After struggling mightily to raise $62.5m of fresh equity over five months, New York’s Genco Shipping & Trading is about to scoop up at least $38.6m more in just two days of effort.

Sources familiar with the latest fundraiser say Genco has met surprisingly strong interest in the issue of preferred stock in a private placement that has been marketed Thursday and today.

This has led company management to weigh whether it wants to confine the raise to the $38.6m originally envisaged, or find a way to expand it.

The strong investor reaction may suggest one of two factors, or possibly both.

Investors may be more positive toward Genco with knowledge that it has completed a $400m bank financing on the strength of $125m equity posted by its three largest shareholders: Centerbridge Partners, Strategic Value Partners (SVP) and Apollo Global Management. In other words, it no longer needs “rescue capital,” so is a more attractive investment.

Or the reaction could reflect a wider strengthening sentiment for companies in the long-suffering and distressed dry bulk sector, a development that may bear watching for peers.

In either case, TradeWinds is told that Genco has enough interest in the shares to sell two or three times the intended $38.6m at $4.85 per share. This is the same price that the three insider backers paid in the $125m raise.

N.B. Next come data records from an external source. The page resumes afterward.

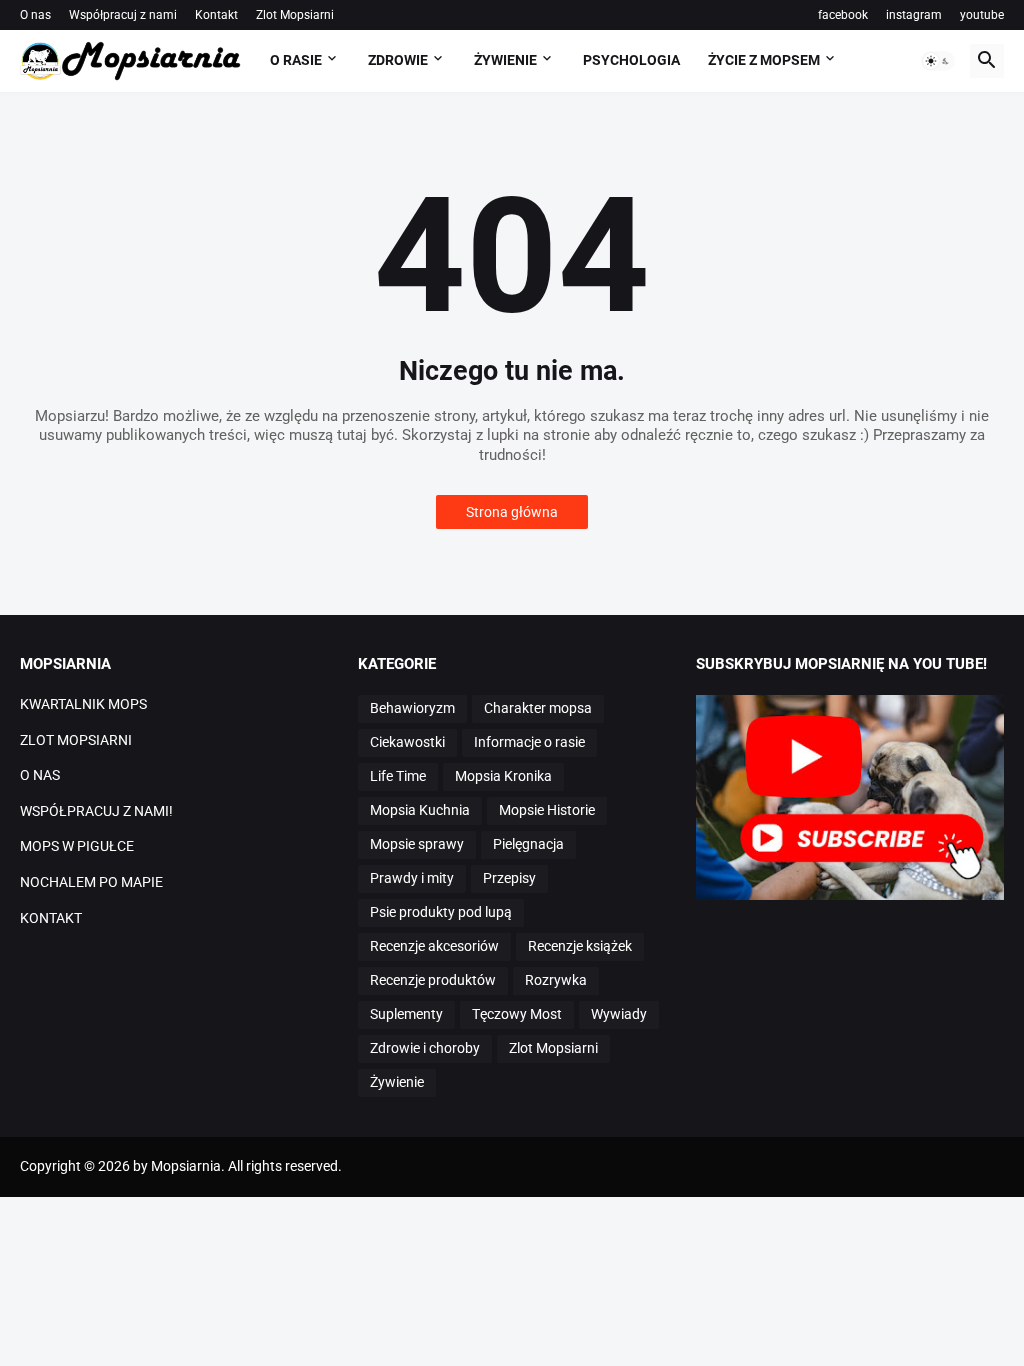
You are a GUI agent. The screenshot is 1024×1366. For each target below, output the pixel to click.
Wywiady (619, 1014)
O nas (35, 15)
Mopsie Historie (547, 810)
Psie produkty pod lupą (441, 912)
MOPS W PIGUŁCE (77, 846)
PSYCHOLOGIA (631, 60)
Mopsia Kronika (503, 776)
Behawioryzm (412, 708)
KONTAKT (51, 918)
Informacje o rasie (529, 742)
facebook (843, 15)
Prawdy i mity (412, 878)
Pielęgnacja (528, 844)
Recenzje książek (580, 946)
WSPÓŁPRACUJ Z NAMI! (96, 811)
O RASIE (296, 60)
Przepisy (509, 878)
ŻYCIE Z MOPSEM (764, 60)
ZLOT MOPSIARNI (76, 740)
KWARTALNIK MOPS (83, 704)
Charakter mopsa (538, 708)
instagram (914, 15)
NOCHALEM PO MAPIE (91, 882)
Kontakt (216, 15)
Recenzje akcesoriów (434, 946)
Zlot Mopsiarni (295, 15)
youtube (982, 15)
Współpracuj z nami (123, 15)
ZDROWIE (398, 60)
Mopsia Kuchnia (420, 810)
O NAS (40, 775)
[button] (938, 61)
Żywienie (397, 1082)
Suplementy (406, 1014)
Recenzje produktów (433, 980)
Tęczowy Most (517, 1014)
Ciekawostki (407, 742)
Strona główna (512, 512)
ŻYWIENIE (505, 60)
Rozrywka (556, 980)
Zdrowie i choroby (425, 1048)
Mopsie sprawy (417, 844)
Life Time (398, 776)
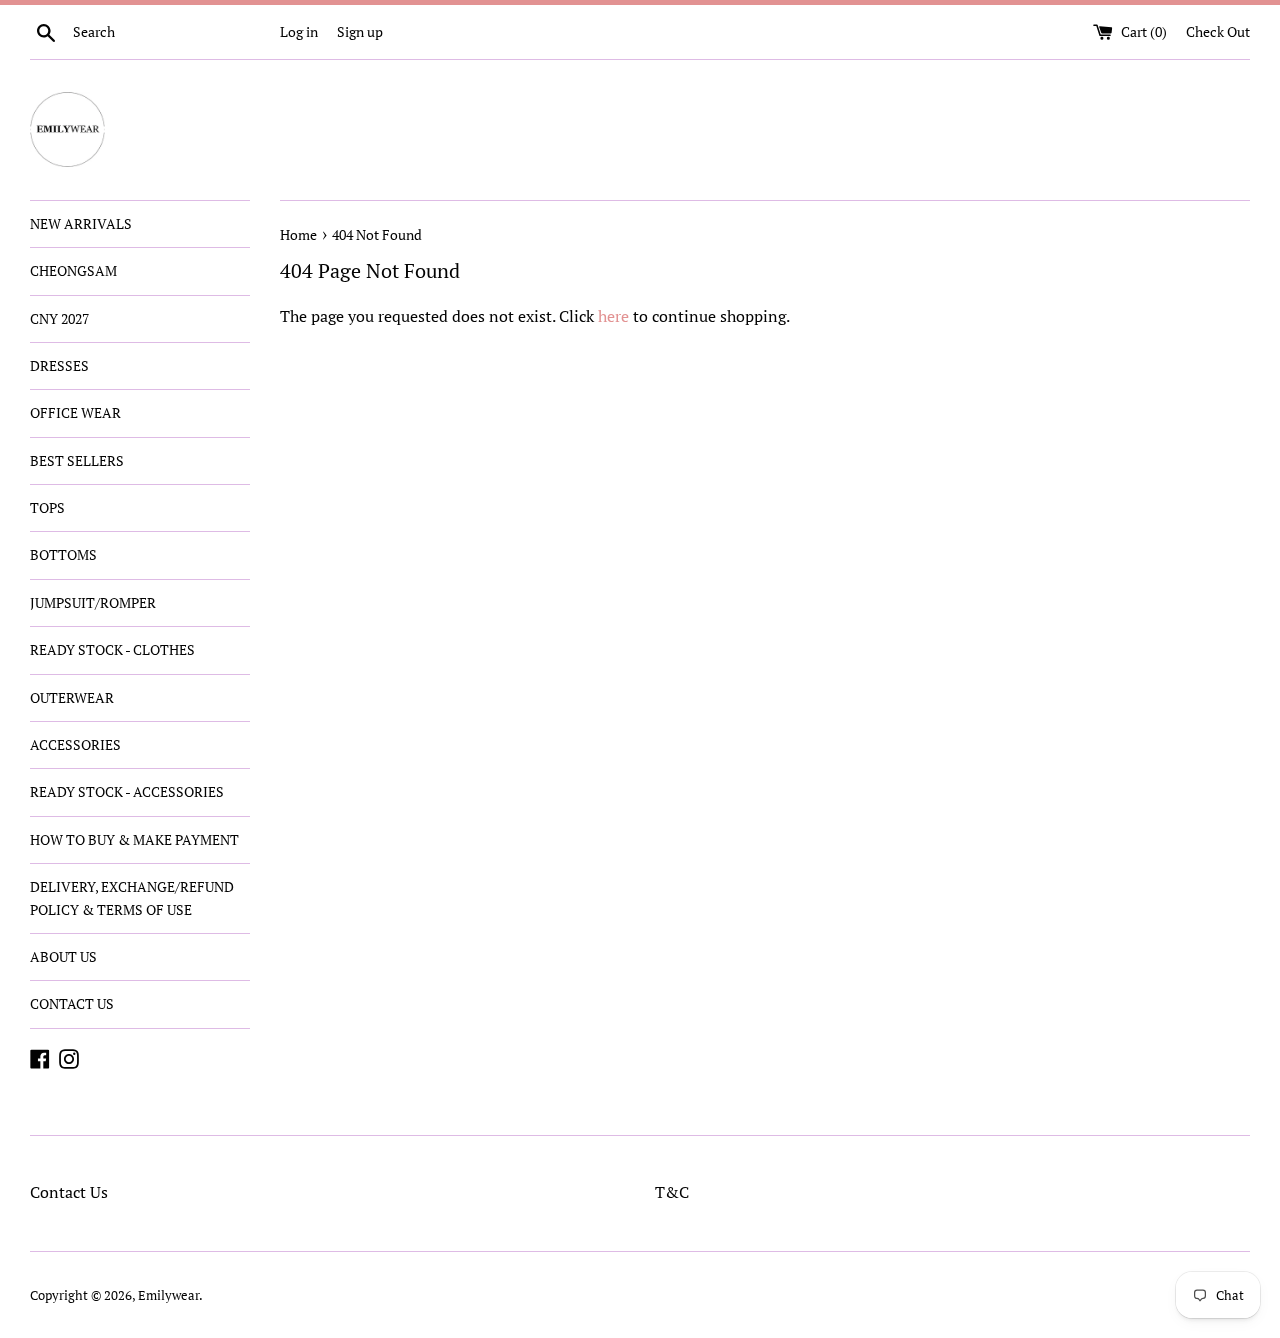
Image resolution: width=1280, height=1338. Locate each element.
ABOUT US (63, 956)
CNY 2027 (59, 318)
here (613, 316)
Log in (299, 31)
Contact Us (69, 1192)
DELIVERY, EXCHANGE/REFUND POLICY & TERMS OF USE (132, 897)
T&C (672, 1192)
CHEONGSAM (73, 270)
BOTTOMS (63, 554)
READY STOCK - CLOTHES (112, 649)
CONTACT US (72, 1003)
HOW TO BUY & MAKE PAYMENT (134, 839)
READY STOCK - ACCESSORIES (127, 791)
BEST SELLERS (77, 460)
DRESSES (59, 365)
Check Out (1218, 31)
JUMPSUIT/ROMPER (93, 602)
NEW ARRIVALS (81, 223)
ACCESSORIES (75, 744)
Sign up (360, 31)
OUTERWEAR (72, 697)
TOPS (47, 507)
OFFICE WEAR (75, 412)
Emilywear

Genco stock closed at $5.39 Friday on the New York Stock Exchange.

The preferred shares are being bought by existing Genco shareholders outside the three big private equity firms, and by new investors, according to sources familiar with the offering.

If Genco sticks with the original plan, it will not receive additional net proceeds from the preferred-shares sale. The $38.6m was earmarked to reduce the amount of equity held by the three major shareholders.

Whether the prospect for a larger haul changes those plans remains to be seen, but should be revealed in a company announcement when trading opens at the beginning of the week.